Dataset extract.
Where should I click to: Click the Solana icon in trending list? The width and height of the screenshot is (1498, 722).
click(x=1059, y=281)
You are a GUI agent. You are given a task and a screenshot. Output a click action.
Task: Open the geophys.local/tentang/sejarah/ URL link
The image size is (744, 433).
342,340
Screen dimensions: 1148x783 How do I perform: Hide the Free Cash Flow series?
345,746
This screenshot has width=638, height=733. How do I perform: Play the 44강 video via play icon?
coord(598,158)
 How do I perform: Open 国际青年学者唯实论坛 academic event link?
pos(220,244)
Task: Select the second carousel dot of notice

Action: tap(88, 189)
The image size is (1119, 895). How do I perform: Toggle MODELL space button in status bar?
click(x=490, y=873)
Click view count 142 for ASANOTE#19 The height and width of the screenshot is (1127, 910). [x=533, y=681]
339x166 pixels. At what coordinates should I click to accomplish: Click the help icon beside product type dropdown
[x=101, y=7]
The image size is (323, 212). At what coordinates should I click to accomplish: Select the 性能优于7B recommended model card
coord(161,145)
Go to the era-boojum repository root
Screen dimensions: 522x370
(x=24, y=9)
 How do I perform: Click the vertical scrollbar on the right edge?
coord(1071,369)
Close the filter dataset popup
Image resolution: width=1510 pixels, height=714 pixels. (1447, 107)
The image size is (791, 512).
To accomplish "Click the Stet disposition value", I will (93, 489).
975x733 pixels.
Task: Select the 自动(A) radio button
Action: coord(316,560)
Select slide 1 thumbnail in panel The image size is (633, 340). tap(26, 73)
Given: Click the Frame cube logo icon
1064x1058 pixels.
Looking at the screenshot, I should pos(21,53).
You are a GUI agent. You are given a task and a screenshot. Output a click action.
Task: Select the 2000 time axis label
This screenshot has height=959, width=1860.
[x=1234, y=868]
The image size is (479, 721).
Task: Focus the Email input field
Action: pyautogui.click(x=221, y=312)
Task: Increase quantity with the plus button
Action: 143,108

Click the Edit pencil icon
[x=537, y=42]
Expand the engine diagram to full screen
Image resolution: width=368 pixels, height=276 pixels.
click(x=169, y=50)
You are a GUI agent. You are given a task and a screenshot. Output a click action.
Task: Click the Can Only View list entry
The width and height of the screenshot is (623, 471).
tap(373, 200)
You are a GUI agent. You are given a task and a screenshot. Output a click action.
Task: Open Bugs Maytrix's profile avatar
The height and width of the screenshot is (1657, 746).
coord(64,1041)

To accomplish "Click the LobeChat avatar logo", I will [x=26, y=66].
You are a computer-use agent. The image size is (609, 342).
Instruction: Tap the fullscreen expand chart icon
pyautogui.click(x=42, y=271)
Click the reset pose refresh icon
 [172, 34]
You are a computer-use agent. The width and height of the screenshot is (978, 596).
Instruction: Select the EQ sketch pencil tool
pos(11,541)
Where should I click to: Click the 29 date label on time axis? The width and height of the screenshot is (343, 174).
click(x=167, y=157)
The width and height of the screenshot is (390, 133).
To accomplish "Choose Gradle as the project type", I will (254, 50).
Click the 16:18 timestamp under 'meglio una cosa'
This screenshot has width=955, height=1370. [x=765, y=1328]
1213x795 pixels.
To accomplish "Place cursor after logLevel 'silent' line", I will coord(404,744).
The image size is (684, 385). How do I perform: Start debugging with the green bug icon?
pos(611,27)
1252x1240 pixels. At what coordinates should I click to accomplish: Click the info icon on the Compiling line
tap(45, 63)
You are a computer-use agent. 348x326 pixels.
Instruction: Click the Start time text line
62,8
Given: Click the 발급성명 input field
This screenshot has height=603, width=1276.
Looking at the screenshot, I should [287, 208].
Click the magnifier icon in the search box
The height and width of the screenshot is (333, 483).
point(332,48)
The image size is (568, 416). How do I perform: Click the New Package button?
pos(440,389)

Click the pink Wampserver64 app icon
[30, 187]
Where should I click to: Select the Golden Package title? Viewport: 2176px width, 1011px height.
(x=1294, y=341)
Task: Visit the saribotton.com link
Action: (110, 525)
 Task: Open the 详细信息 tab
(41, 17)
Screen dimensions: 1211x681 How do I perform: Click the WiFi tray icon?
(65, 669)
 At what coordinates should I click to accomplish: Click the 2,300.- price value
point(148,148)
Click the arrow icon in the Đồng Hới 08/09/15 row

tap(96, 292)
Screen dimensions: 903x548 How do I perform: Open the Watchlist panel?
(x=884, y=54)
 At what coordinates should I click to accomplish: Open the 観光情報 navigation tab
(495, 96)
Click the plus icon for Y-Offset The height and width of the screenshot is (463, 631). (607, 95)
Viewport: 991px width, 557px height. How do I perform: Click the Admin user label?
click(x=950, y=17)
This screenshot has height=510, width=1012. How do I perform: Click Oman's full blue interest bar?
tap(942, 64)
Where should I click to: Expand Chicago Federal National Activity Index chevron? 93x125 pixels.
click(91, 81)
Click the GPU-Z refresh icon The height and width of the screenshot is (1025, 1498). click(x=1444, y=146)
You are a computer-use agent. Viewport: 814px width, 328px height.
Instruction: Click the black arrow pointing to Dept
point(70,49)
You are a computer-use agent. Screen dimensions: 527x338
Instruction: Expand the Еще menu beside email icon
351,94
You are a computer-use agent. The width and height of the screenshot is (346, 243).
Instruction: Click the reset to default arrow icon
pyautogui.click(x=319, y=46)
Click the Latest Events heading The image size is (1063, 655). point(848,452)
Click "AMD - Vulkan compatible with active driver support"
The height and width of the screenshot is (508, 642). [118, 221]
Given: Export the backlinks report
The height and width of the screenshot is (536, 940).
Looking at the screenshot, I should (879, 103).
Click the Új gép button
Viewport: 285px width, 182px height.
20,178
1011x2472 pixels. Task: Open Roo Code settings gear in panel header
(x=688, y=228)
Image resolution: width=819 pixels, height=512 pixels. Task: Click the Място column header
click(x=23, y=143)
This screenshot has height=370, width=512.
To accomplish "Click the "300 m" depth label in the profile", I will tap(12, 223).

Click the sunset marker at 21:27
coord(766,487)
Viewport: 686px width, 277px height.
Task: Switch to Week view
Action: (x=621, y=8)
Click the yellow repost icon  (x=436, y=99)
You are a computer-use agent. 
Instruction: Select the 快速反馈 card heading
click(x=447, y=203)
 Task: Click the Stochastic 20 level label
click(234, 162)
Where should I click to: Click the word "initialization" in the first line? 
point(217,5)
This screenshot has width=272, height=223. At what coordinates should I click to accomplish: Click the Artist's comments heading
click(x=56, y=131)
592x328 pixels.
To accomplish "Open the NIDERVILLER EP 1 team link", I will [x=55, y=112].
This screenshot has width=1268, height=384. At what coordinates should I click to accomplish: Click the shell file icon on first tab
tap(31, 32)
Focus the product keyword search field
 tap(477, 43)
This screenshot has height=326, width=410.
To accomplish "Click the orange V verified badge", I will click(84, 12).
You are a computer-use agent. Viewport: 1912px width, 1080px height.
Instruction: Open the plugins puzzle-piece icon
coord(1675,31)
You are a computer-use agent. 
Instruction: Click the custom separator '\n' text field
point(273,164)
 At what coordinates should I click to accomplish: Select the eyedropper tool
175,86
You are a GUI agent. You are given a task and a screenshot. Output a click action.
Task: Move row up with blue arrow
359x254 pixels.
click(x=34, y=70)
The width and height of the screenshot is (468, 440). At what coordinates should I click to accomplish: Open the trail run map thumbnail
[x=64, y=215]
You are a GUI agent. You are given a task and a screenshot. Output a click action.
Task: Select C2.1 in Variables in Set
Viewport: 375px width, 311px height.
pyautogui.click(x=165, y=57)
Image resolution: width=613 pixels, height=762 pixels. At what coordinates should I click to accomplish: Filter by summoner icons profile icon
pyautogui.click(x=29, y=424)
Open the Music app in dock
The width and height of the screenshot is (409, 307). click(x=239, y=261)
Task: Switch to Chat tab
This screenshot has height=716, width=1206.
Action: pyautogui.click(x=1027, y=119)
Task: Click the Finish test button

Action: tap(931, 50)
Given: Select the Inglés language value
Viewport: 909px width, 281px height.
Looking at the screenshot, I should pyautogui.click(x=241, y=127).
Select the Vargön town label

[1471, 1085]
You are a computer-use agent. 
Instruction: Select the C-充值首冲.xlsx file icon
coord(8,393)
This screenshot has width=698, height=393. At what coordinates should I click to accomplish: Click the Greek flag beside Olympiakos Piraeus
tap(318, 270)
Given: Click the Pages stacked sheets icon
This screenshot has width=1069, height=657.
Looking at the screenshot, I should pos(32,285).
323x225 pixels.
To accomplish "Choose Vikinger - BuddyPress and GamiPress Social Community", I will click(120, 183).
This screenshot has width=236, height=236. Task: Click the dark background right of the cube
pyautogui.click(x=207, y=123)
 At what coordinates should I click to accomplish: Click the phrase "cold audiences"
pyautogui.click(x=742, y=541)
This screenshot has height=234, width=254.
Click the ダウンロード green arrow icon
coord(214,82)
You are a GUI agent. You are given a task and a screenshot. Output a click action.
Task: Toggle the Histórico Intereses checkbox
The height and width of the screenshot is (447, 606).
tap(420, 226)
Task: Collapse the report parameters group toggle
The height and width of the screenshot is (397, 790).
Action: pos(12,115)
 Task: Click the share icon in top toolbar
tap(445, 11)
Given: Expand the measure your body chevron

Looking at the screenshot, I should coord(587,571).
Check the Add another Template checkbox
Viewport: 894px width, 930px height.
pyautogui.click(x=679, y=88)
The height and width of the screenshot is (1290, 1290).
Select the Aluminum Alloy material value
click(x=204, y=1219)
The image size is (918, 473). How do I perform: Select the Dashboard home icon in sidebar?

Brief. Search the records for the word "Choose" and copy every line where it occurs.

Answer to the problem.
To accomplish "Choose Gradle as the project type", I will (254, 50).
To accomplish "Choose Vikinger - BuddyPress and GamiPress Social Community", I will click(120, 183).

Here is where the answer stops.